Python for the .NET developer Transcripts
Chapter: Package management and external libraries
Lecture: Getting HTML with Python
0:00 Well, we've installed and imported is httpx.
0:04 The next thing we want to do
0:05 is to go through and get some of the html
0:09 and print out the headers.
0:10 We're going to start by just getting the html.
0:12 These are two separate steps, so let's say get titles.
0:16 I'll just write that as a function.
0:19 Define that down here.
0:21 Now, let's say something like this.
0:22 for n in range(220, 230)
0:26 because of what we were working with.
0:28 Let's just print out n really quick.
0:30 Just to see what happens when we run it.
0:32 Okay, good, printing out.
0:34 Instead of printing out I want to say
0:36 html equals get_html(n)
0:40 and that's going to be another little function
0:42 we're going to write.
0:45 It's going to be an integer and let's say it returns
0:47 a string, like that
0:48 that's going to be pretty good.
0:49 Now, you'll see the power of this cool little library.
0:51 We also want to work with colorama.
0:58 And the reason we want to use colorama
0:59 is when we do print statements
1:00 you want to see where these are coming from.
1:02 Now, let's say we're going to print this out yellow right here.
1:10 Alright, it's upset that we're not
1:11 returning the string yet but that's fine
1:12 we're not actually doing it.
1:13 So here's what we get
1:14 when we say there's going to be a response from
1:18 httpx.get and we need the url.
1:21 Url will be in the f-string
1:25 like so, nice and simple.
1:27 Now, I didn't point out on the C# side
1:30 it's actually a lot of work to make
1:32 the HTTP client follow redirects
1:35 and this is a redirect of the real url.
1:37 But over in Python, a lot of libraries
1:39 automatically do that.
1:40 So this should work.
1:41 And then we can go over here and like
1:43 let's just print, response, status code.
1:47 For episode 220, 200, 200, 200.
1:51 Hey, that's good!
1:52 I'm not really sure what the html is
1:54 but it looks like it's working.
1:56 So let's go over here and return, resp.text.
2:00 The other thing we probably want to do is
2:02 we want to check for errors.
2:03 We could say if the errors
2:04 if the request is not 200 or 201
2:06 or if there's an error type of request, do something
2:09 but this has a nice raise for status behavior
2:13 that we can add.
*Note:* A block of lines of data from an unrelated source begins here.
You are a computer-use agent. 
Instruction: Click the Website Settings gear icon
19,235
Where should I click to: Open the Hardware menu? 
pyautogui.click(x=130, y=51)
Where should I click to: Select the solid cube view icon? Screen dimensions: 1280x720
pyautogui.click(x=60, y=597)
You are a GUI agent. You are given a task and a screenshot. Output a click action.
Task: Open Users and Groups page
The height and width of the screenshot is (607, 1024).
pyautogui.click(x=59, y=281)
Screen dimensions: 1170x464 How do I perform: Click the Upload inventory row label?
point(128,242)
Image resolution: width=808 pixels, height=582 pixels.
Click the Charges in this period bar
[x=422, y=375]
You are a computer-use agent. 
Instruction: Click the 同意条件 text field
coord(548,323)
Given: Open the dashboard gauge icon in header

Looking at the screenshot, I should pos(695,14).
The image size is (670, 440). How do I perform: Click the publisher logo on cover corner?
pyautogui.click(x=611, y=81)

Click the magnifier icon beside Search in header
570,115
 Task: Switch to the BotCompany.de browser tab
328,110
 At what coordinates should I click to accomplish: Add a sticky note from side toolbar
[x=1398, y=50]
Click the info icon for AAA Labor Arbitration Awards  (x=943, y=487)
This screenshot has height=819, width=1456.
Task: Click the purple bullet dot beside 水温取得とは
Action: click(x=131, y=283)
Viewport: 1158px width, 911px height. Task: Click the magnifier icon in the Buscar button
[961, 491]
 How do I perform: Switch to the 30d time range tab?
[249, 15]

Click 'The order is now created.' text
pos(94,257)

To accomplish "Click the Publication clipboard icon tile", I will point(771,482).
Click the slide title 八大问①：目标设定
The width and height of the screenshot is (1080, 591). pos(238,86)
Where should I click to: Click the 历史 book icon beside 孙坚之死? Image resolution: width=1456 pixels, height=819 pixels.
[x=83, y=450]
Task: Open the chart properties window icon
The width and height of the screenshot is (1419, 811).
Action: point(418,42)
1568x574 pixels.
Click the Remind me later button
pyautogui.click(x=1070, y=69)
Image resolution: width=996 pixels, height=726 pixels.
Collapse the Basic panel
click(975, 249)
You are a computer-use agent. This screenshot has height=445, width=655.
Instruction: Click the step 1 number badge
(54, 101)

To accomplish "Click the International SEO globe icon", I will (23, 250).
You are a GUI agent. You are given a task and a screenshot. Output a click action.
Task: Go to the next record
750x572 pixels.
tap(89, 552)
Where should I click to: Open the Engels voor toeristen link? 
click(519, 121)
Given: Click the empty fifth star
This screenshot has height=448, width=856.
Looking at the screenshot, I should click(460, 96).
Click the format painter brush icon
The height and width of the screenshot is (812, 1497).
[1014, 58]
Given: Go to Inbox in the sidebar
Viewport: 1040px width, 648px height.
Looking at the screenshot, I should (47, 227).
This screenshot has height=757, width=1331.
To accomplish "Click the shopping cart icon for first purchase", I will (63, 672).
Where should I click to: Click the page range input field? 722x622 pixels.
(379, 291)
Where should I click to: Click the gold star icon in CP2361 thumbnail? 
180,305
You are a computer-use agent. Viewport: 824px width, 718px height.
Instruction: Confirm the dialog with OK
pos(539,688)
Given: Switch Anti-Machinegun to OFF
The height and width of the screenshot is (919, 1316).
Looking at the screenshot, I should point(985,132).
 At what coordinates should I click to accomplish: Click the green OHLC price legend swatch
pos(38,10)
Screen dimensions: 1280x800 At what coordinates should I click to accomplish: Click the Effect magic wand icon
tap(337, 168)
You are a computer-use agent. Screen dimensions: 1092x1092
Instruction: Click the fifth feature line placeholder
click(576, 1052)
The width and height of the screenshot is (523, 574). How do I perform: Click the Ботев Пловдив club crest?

I'll throw in an exception
2:14 if it's not some form of success code.
2:17 And finally down here
2:18 just to make sure everything's hanging together
2:20 let's print out the first 10 characters
2:22 or something of this.
2:24 Remember, we can use slicing
2:25 so I can just say this to get like a substring
2:28 which is a kind of cool thing.
2:29 Alright, let's run it.
2:32 Doc type, Doc type, Doc type.
2:34 Not terribly interesting
2:36 but it looks like html and that's pretty awesome.
2:39 So the next thing we're going to do
2:40 is we're going to have to write a function
2:41 that says get title from html.
2:45 First half of our program is done.